Altered distribution of erythroid progenitors in ISG15-/- bone marrow and splenic cells.

(A) Blood was collected from mice at 8–10 weeks of age. Hematologic measurements were performed on a MS9 Hematology Analyzer (MELET SCHLOESING Laboratoires). The data are mean +/- SEM (N = 14). RBC indicates red blood cells; HGB, hemoglobin; MCH, mean corpuscular hemoglobin; MCHC, MCH concentration (calculated); HCT, hematocrit; MCV, mean corpuscular volume; RDW, RBC distribution width, Retic, reticulocytes; PLT, platelets; WBC, white blood cells; MONO, monocytes, LYMP, lymphocytes and GR, granuloctes. (B) Quantitative analysis of the distribution of the different erythroblasts subsets in age-matched WT versus ISG15-/- mice. Flow cytometry analyses using the cell surface markers CD71 and Ter119 of bone marrow and spleen cells isolated from WT or ISG15-/- mice (as described in Figure 1A).
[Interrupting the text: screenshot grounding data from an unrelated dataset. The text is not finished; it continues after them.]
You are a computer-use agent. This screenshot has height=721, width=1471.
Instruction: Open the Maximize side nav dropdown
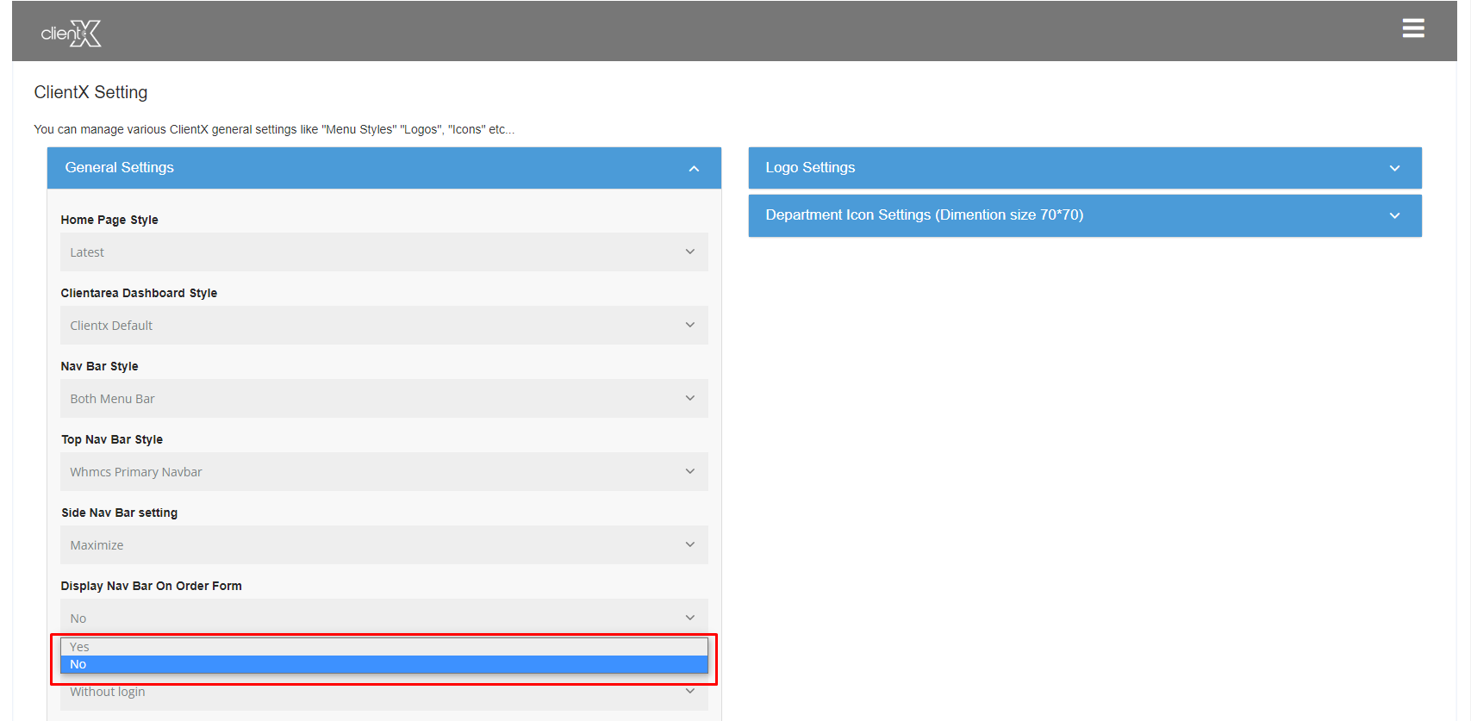pos(383,545)
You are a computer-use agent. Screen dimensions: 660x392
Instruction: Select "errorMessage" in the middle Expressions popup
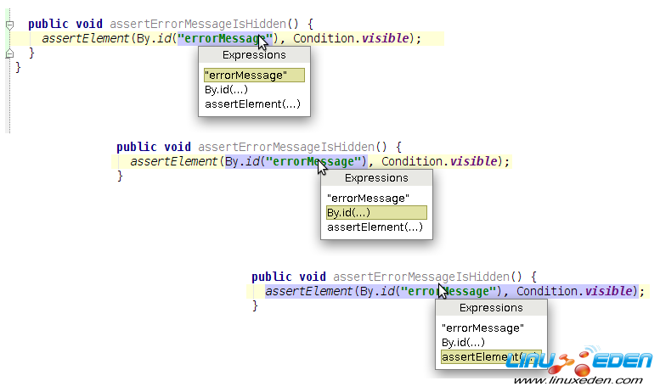[x=367, y=198]
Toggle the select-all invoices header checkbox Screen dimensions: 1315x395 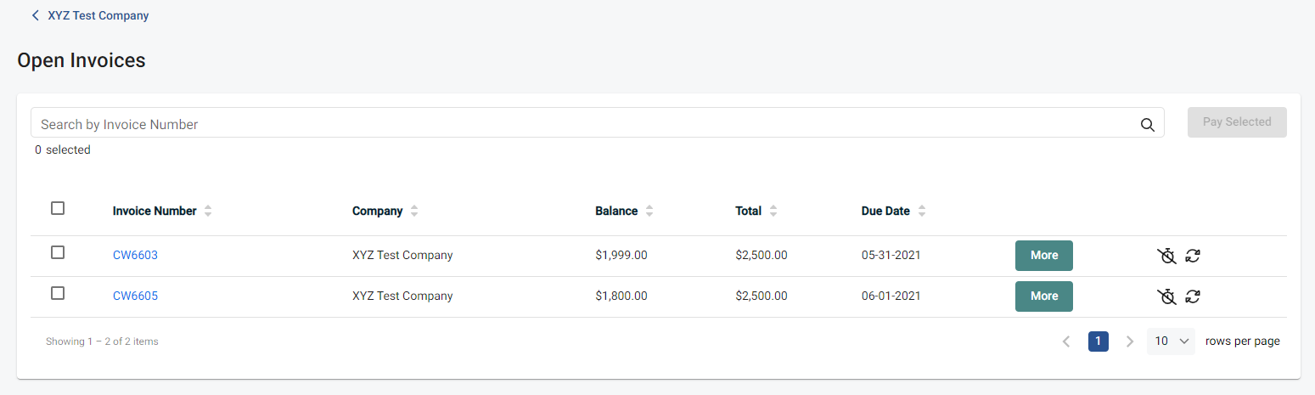point(58,208)
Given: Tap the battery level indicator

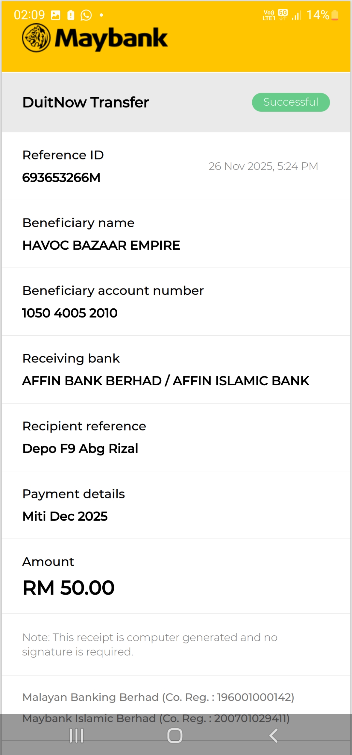Looking at the screenshot, I should (335, 15).
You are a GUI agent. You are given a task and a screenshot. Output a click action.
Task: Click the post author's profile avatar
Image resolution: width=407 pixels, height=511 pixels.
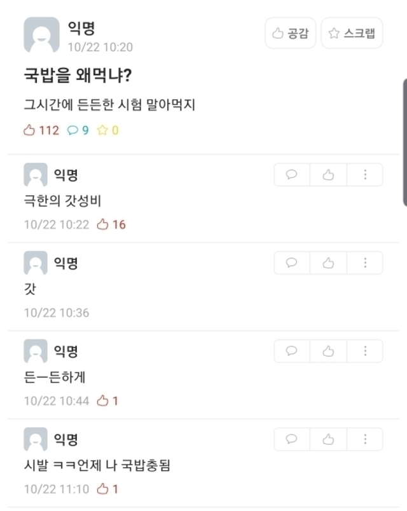[x=42, y=35]
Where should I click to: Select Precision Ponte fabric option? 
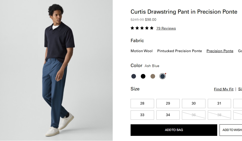pyautogui.click(x=220, y=51)
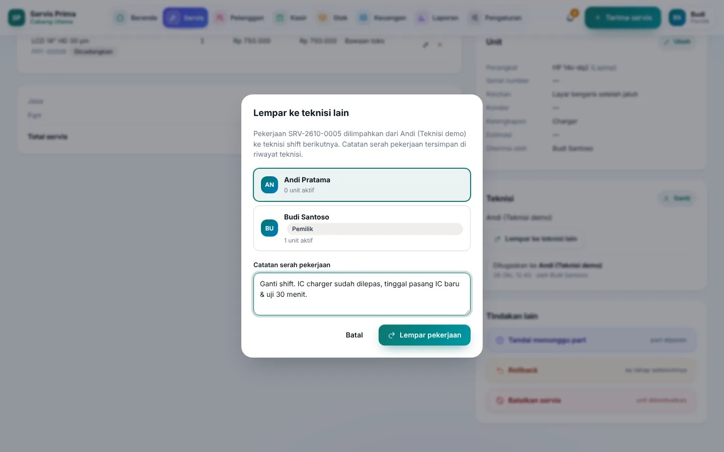
Task: Click Batal to cancel the handover
Action: (354, 335)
Dead cells (7AAD+) were excluded from the analysis. The data are mean +/- SEM (n = 13). (C) 2.105 BM and 2.106 spleen cells from mice at 8–10 weeks of age were used to assay BFU-E and CFU-E numbers in MethoCult M3334 (StemCell Technologies). For CFU-E assays, colonies were counted at day 2 and for BFU-E assay, at day 4. The data are mean +/- SEM (n = 11).